-- start of Material --
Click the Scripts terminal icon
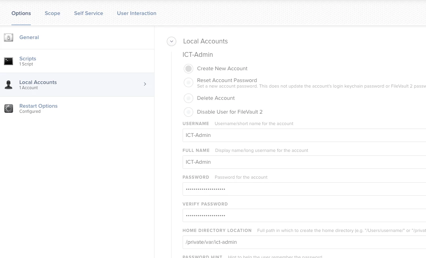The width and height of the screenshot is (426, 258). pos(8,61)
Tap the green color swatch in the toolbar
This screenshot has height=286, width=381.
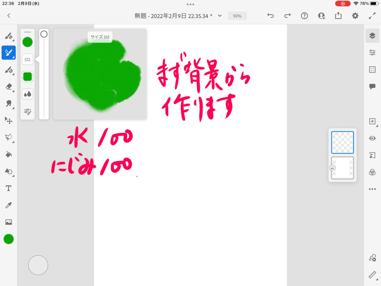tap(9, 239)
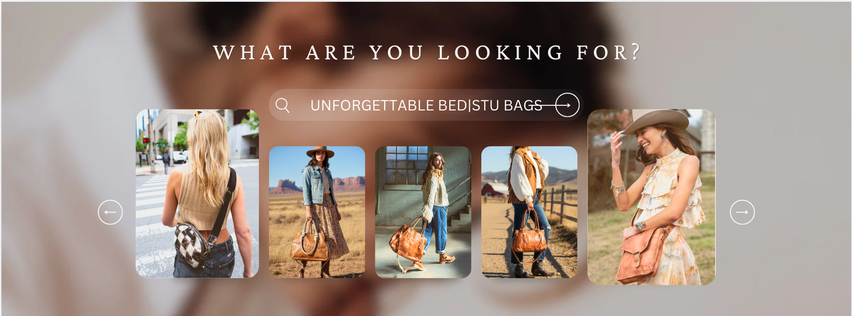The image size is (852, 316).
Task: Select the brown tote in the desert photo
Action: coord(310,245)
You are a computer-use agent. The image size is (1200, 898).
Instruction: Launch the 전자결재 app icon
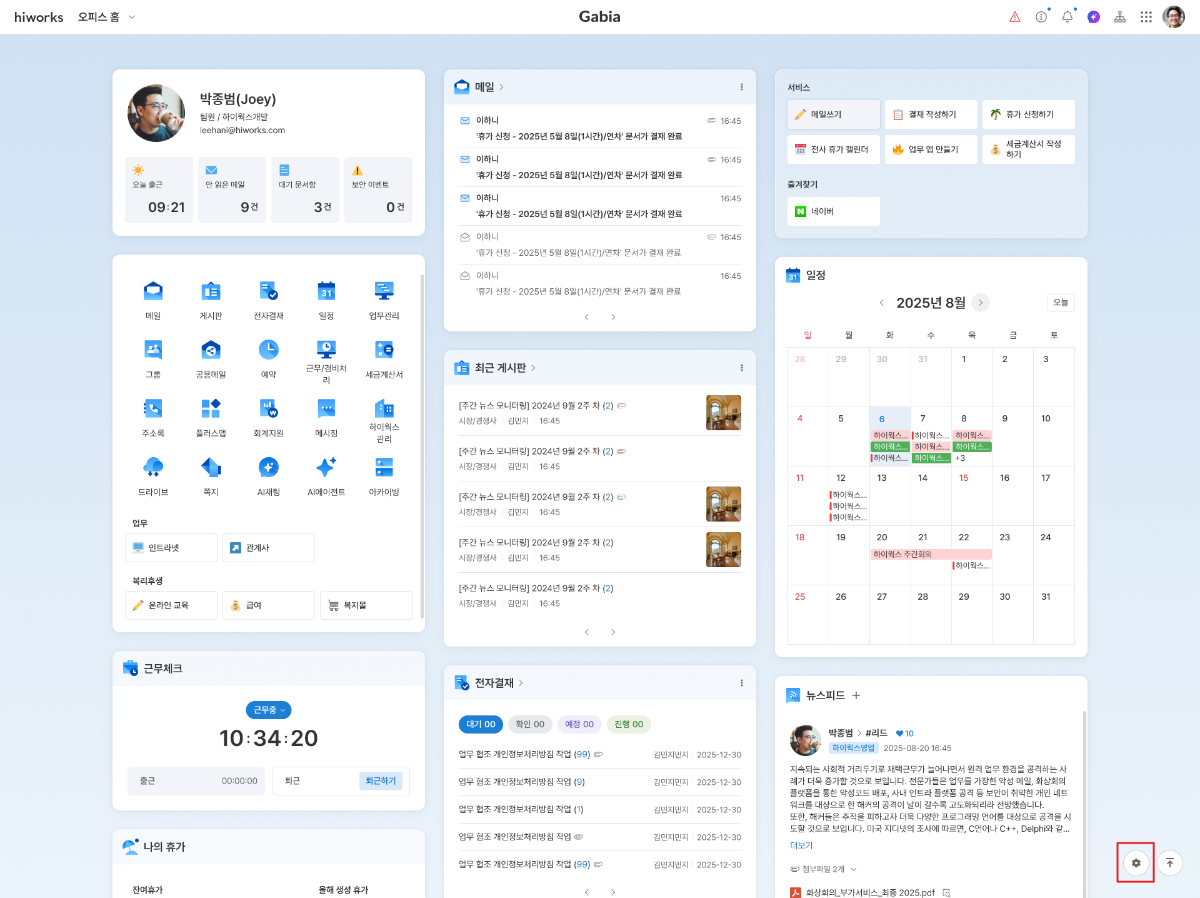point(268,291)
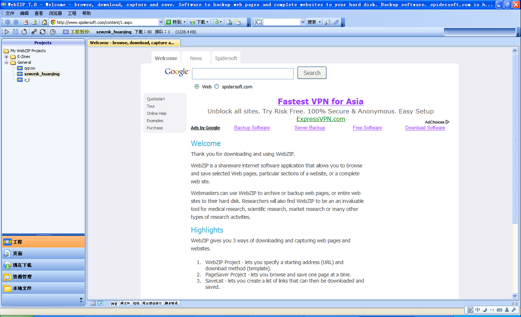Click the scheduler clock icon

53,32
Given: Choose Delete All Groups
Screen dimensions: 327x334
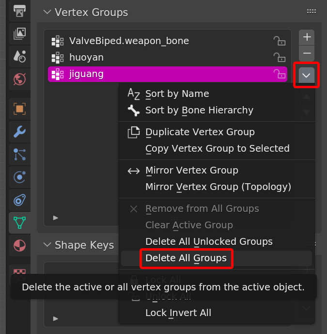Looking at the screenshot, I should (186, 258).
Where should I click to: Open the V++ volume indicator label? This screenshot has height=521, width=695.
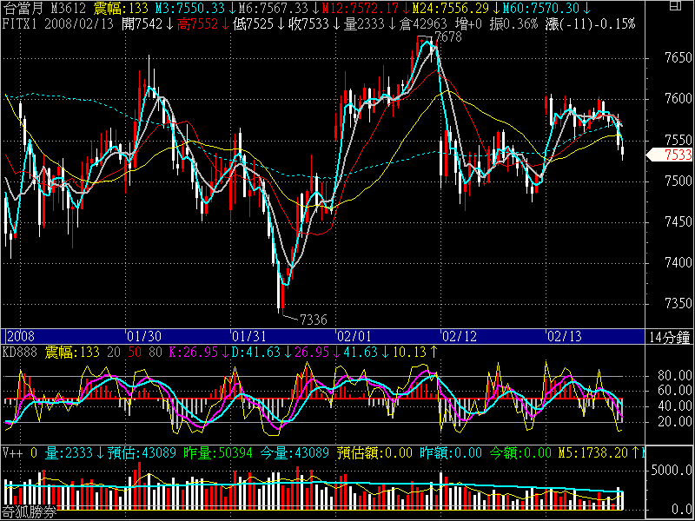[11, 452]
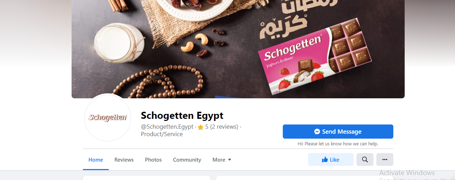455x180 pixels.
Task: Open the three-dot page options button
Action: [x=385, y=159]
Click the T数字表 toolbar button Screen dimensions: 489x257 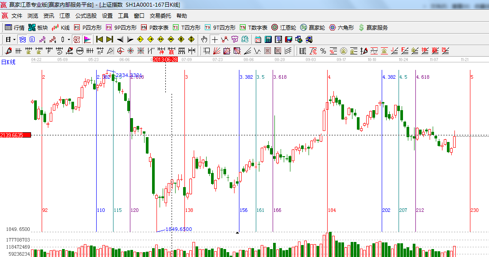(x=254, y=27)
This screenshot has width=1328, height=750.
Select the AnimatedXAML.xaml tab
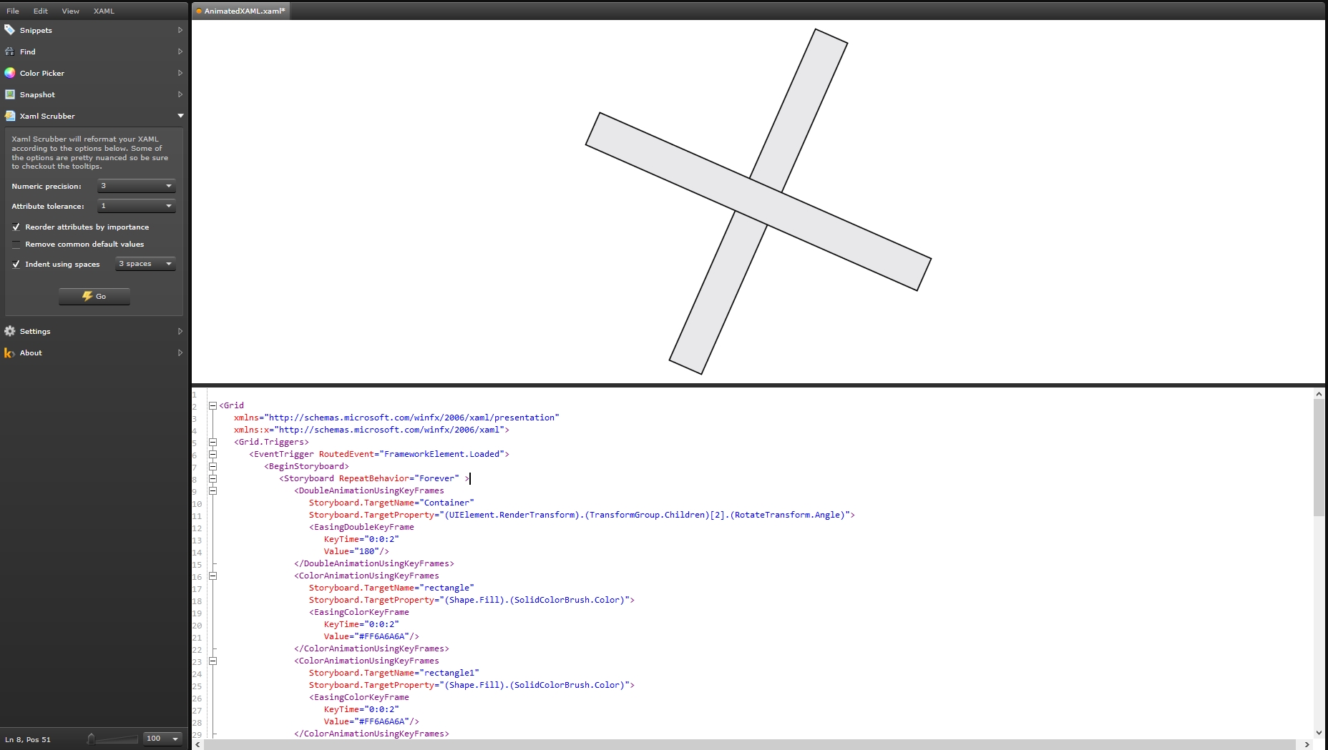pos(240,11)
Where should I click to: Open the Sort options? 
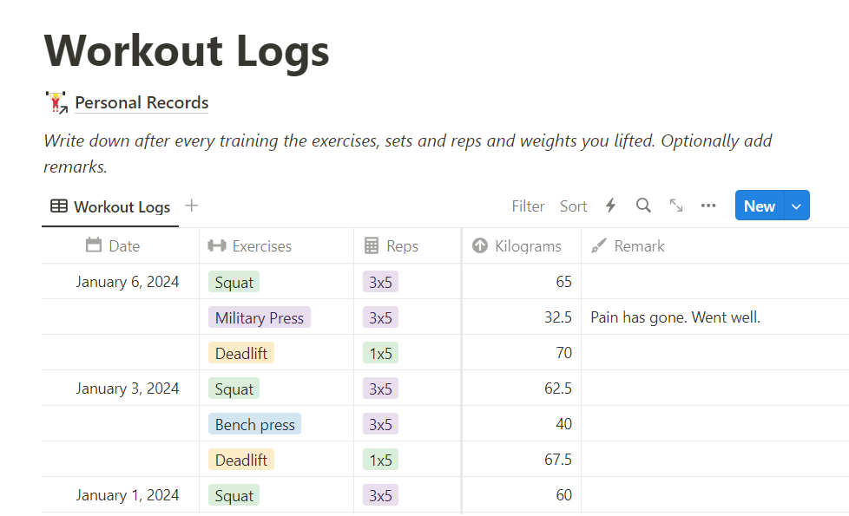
-- end of Material --
Exercise requirements: Rewrite the material from the line with "You are a computer-use" to the line with "Looking at the", changing "Launch" to "Open" and keeping everything else the same. Give only those lines, and leave the pictures out.

Response to this task:
You are a computer-use agent. The image size is (1200, 898).
Instruction: Open the 전자결재 app icon
point(268,291)
Click the scheduler clock icon

53,32
Given: Choose Delete All Groups
Screen dimensions: 327x334
Looking at the screenshot, I should (186, 258).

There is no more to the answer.